[Saved entries]

§ §

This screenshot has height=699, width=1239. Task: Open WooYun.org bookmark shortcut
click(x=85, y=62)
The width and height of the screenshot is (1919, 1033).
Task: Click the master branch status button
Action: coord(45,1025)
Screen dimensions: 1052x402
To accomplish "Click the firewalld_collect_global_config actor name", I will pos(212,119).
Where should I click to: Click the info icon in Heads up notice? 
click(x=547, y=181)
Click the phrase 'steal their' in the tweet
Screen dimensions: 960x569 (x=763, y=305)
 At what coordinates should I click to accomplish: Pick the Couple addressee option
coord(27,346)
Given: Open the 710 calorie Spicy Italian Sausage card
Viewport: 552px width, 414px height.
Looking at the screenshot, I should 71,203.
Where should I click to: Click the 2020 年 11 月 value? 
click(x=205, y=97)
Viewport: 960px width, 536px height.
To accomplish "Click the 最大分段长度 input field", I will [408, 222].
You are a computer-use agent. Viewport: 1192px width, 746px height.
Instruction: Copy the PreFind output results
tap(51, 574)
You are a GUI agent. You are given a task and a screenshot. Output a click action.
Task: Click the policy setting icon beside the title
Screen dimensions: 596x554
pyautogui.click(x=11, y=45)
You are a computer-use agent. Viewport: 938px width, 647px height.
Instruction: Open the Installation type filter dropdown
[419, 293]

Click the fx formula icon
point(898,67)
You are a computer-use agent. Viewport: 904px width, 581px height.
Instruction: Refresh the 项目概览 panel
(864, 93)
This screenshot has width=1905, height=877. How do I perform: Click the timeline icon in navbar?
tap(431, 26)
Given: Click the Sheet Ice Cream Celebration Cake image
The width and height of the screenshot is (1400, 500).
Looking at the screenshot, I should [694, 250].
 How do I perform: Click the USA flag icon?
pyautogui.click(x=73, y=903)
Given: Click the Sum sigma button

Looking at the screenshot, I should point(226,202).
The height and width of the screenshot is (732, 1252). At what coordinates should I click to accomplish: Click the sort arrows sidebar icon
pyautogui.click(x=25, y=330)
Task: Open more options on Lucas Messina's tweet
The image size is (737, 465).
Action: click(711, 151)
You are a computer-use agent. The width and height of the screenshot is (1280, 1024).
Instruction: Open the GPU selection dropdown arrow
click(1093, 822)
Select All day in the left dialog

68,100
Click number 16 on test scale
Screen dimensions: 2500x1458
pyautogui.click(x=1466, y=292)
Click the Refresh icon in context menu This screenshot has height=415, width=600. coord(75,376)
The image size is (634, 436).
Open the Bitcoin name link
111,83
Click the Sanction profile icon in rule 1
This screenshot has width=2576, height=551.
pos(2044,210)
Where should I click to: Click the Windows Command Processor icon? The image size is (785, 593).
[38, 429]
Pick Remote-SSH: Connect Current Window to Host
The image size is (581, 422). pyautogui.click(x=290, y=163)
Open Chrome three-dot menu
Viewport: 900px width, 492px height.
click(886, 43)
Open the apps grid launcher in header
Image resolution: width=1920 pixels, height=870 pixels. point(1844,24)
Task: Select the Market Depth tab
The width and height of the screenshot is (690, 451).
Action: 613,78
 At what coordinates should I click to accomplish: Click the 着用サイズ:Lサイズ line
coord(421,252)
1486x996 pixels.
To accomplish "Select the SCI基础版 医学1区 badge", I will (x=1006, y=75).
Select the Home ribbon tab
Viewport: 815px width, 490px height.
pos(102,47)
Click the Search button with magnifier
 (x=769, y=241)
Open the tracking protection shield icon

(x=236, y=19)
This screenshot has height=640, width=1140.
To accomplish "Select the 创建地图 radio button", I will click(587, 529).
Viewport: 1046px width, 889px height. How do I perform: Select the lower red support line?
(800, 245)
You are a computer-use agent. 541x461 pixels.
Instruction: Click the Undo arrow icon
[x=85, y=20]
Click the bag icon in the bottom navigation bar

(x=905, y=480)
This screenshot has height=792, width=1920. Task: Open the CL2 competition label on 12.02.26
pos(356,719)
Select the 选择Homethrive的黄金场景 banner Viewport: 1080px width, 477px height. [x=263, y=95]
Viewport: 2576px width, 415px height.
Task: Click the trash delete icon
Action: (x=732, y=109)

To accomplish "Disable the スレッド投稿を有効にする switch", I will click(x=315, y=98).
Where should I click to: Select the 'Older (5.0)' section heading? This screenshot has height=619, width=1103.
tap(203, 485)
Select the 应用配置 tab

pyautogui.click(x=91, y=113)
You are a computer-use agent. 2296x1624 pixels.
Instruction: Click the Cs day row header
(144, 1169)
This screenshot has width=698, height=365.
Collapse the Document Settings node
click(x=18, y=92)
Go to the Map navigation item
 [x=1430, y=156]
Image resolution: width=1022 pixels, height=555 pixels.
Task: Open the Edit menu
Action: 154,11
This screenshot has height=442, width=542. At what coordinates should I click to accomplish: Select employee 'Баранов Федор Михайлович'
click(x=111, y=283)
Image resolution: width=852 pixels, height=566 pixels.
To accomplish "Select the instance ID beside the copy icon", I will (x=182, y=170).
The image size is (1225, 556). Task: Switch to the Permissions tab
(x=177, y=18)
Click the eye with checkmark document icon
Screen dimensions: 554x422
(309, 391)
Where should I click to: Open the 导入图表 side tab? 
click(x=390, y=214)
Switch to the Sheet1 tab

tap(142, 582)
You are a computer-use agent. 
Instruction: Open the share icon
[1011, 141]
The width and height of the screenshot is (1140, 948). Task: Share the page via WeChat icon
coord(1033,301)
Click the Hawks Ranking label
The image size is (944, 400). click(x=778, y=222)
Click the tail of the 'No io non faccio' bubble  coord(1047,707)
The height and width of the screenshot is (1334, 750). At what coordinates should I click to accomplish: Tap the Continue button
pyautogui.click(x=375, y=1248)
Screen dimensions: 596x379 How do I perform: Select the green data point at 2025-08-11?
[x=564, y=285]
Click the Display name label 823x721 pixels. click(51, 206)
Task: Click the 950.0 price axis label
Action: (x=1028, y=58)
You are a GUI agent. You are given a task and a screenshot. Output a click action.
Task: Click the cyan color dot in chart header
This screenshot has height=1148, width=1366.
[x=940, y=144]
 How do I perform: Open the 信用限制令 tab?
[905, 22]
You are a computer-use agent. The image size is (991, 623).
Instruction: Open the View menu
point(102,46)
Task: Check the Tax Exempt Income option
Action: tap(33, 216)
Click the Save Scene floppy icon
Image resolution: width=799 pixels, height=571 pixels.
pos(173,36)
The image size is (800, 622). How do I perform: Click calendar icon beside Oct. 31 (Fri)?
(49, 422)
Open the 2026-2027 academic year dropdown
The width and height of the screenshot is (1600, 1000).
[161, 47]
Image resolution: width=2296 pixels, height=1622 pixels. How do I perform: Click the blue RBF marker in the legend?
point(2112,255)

§ §

Retype only this portion of the data above: the line containing "Instruction: Copy the PreFind output results", the line containing "Given: Click the Sheet", and all lines between them, exactly.

Instruction: Copy the PreFind output results
tap(51, 574)
You are a GUI agent. You are given a task and a screenshot. Output a click action.
Task: Click the policy setting icon beside the title
Screen dimensions: 596x554
pyautogui.click(x=11, y=45)
You are a computer-use agent. Viewport: 938px width, 647px height.
Instruction: Open the Installation type filter dropdown
[419, 293]

Click the fx formula icon
point(898,67)
You are a computer-use agent. Viewport: 904px width, 581px height.
Instruction: Refresh the 项目概览 panel
(864, 93)
This screenshot has width=1905, height=877. How do I perform: Click the timeline icon in navbar?
tap(431, 26)
Given: Click the Sheet Ice Cream Celebration Cake image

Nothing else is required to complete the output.